Work to be completed: Your job is to print the listing exactly.
___
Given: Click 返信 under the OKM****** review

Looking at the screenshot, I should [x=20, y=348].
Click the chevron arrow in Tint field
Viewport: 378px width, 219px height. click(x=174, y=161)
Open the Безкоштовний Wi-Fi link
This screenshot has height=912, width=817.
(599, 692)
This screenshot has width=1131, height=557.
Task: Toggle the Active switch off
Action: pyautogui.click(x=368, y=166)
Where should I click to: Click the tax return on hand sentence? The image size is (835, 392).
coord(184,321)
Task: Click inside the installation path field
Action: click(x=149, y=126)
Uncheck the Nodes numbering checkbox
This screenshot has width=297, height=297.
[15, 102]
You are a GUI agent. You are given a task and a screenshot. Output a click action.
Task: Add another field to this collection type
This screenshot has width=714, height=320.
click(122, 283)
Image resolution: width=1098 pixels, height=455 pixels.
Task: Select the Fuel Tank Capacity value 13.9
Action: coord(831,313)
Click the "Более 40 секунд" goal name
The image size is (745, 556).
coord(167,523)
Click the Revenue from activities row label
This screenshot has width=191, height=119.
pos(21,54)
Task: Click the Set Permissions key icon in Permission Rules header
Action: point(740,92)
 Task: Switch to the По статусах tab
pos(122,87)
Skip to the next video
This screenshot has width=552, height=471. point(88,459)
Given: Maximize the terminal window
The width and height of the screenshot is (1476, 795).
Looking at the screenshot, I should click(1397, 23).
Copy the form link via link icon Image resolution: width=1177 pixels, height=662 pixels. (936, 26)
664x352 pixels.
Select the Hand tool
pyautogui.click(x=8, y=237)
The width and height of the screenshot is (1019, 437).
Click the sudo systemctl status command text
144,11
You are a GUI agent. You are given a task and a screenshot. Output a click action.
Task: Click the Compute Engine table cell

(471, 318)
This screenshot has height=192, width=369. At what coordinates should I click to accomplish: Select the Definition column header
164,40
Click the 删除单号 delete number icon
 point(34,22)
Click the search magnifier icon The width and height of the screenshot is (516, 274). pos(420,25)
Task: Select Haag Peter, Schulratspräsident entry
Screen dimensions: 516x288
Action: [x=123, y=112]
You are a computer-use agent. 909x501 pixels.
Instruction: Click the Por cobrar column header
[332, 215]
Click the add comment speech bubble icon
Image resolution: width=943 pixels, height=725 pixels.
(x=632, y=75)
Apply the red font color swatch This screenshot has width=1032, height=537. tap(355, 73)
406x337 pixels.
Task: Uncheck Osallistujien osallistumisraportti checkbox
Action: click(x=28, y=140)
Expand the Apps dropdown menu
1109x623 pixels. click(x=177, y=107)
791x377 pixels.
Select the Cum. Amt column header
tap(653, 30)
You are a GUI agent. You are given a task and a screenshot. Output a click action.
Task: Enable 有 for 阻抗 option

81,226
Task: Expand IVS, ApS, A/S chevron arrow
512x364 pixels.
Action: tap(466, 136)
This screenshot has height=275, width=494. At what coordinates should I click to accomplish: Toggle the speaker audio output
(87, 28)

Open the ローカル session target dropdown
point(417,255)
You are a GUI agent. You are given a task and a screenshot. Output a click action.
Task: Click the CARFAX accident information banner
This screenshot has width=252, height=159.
___
Answer for the task:
Given: Click 返信 under the OKM****** review

Looking at the screenshot, I should [x=20, y=348].
Click the chevron arrow in Tint field
Viewport: 378px width, 219px height. click(x=174, y=161)
Open the Безкоштовний Wi-Fi link
This screenshot has height=912, width=817.
(599, 692)
This screenshot has width=1131, height=557.
Task: Toggle the Active switch off
Action: pyautogui.click(x=368, y=166)
Where should I click to: Click the tax return on hand sentence? The image size is (835, 392).
coord(184,321)
Task: Click inside the installation path field
Action: click(x=149, y=126)
Uncheck the Nodes numbering checkbox
This screenshot has width=297, height=297.
[15, 102]
You are a GUI agent. You are given a task and a screenshot. Output a click action.
Task: Add another field to this collection type
This screenshot has width=714, height=320.
click(122, 283)
Image resolution: width=1098 pixels, height=455 pixels.
Task: Select the Fuel Tank Capacity value 13.9
Action: coord(831,313)
Click the "Более 40 секунд" goal name
The image size is (745, 556).
coord(167,523)
Click the Revenue from activities row label
This screenshot has width=191, height=119.
pos(21,54)
Task: Click the Set Permissions key icon in Permission Rules header
Action: point(740,92)
 Task: Switch to the По статусах tab
pos(122,87)
Skip to the next video
This screenshot has width=552, height=471. point(88,459)
Given: Maximize the terminal window
The width and height of the screenshot is (1476, 795).
Looking at the screenshot, I should click(1397, 23).
Copy the form link via link icon Image resolution: width=1177 pixels, height=662 pixels. (936, 26)
664x352 pixels.
Select the Hand tool
pyautogui.click(x=8, y=237)
The width and height of the screenshot is (1019, 437).
Click the sudo systemctl status command text
144,11
You are a GUI agent. You are given a task and a screenshot. Output a click action.
Task: Click the Compute Engine table cell

(471, 318)
This screenshot has height=192, width=369. At what coordinates should I click to accomplish: Select the Definition column header
164,40
Click the 删除单号 delete number icon
 point(34,22)
Click the search magnifier icon The width and height of the screenshot is (516, 274). pos(420,25)
Task: Select Haag Peter, Schulratspräsident entry
Screen dimensions: 516x288
Action: [x=123, y=112]
You are a computer-use agent. 909x501 pixels.
Instruction: Click the Por cobrar column header
[332, 215]
Click the add comment speech bubble icon
Image resolution: width=943 pixels, height=725 pixels.
(x=632, y=75)
Apply the red font color swatch This screenshot has width=1032, height=537. tap(355, 73)
406x337 pixels.
Task: Uncheck Osallistujien osallistumisraportti checkbox
Action: click(x=28, y=140)
Expand the Apps dropdown menu
1109x623 pixels. click(x=177, y=107)
791x377 pixels.
Select the Cum. Amt column header
tap(653, 30)
You are a GUI agent. You are given a task and a screenshot. Output a click action.
Task: Enable 有 for 阻抗 option

81,226
Task: Expand IVS, ApS, A/S chevron arrow
512x364 pixels.
Action: tap(466, 136)
This screenshot has height=275, width=494. At what coordinates should I click to accomplish: Toggle the speaker audio output
(87, 28)

Open the ローカル session target dropdown
point(417,255)
You are a GUI agent. You are given a task and a screenshot. Output a click action.
Task: Click the CARFAX accident information banner
This screenshot has width=252, height=159.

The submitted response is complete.